Studio album by Lifesavers Underground
- Released: 1987
- Recorded: 1987
- Genre: Gothic rock, post-punk
- Length: 37:49
- Label: Frontline Records
- Producer: Chris Brigandi

Lifesavers Underground chronology
| A Kiss of Life (1986) | Shaded Pain (1987) | Wakin' Up the Dead (1989) |

= Shaded Pain =

Shaded Pain is the fourth studio album by the American rock band Lifesavers Underground (LSU), released in 1987 on Frontline Records. A much different effort from their other releases before or since, Shaded Pain took a darker gothic rock direction from their previous pop punk sound, and features bleak, death-obsessed lyrics. Although misunderstood by many critics at the time, the album has attained a status of a cult classic. Later, the critics consider the album to be the band's finest effort and one of the best albums of the year it was released.

Professional ratings
Review scores
| Source | Rating |
| Allmusic | Star Half star |

==Recording==
Produced by Chris Brigandi and engineered by Ojo Taylor, featuring dark post-punk guitars with raw, echoed chords, rich soundscapes, and introspective, death-obsessed lyrics, the album created a controversy when it was released: listeners expecting a more happy-sounding punk rock album were horrified by the dark output, resulting with enormous amounts of the album being returned to the record company. Shaded Pain instead recalls the same sort of hollow, threatening darkness.

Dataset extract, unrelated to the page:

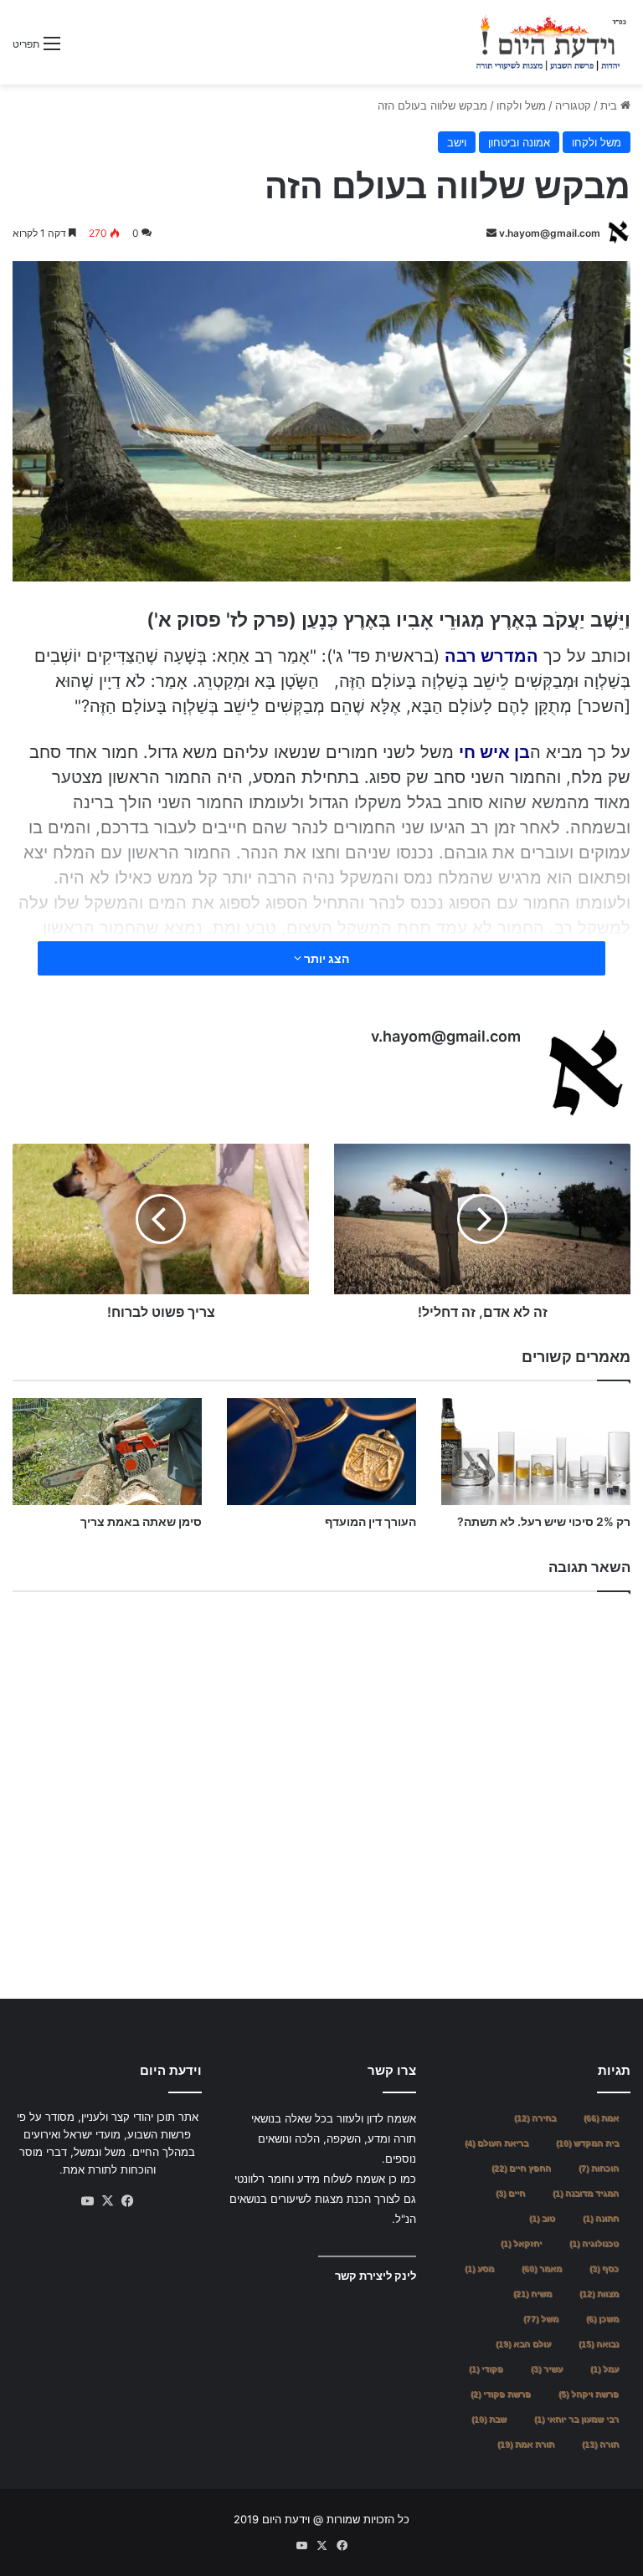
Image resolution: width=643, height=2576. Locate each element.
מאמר (542, 2268)
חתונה (601, 2218)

Michael Knott's vocals combine styles from possessed howling ato shrieking through driving songs such as “Die Baby Die” and moaning like a "prophet of doom" in the chilling “Bye Bye Colour.” There is not much absolution on Shaded Pain, just endless emptiness. Even the up-tempo “Our Time Has Come” is built around the grim chorus: “Our time has come to kiss the cleaver.” Despite this, the record still sounds like a burst of creative energy, Brian Doidge's guitar screaming like a rabid swine and Knott's haunting voice is the embodiment of regret and self-loathing.

==Track listing==
All songs written by Michael Knott, except where stated otherwise
1. "Jordan River" (3:55)
2. "Bye Bye Colour" (4:02)
3. "Die Baby Die" (2:25)
4. "Lonely Boy" (Knott, Doidge) (3:49)
5. "Our Time has Come" (3:37)
6. "Tether to Tassel" (3:36)
7. "I'm Torn" (3:52)
8. "Plague of Flies" (Knott, Doidge, Lee) (1:27)
9. "More to Life" (Knott, Doidge) (3:39)
10. "Shaded Pain" (4:10)

==Personnel==
- Michael Knott - Vocals and 3 keyboard parts; cover art and all paintings
- Kevin Lee - Drums and cymbals
- Brian Doidge - Less Paul gold top, Ibanez 12 string acoustic, Yamaha 6 string acoustic, and a black bass
- Bridgett Knott - Vocals on "Jordan River" & "Lonely Boy"

==Impact==
The album's lyrics which challenged church morality and abusive church leaders resulted in the album being banned from Christian bookstores, which at the time was one of the few places where Christian records could be bought at the time, and LSU leader Michael Knott being banned from performing in churches. Nevertheless, Knott would be later credited for pioneering an "alternative Christian rock scene."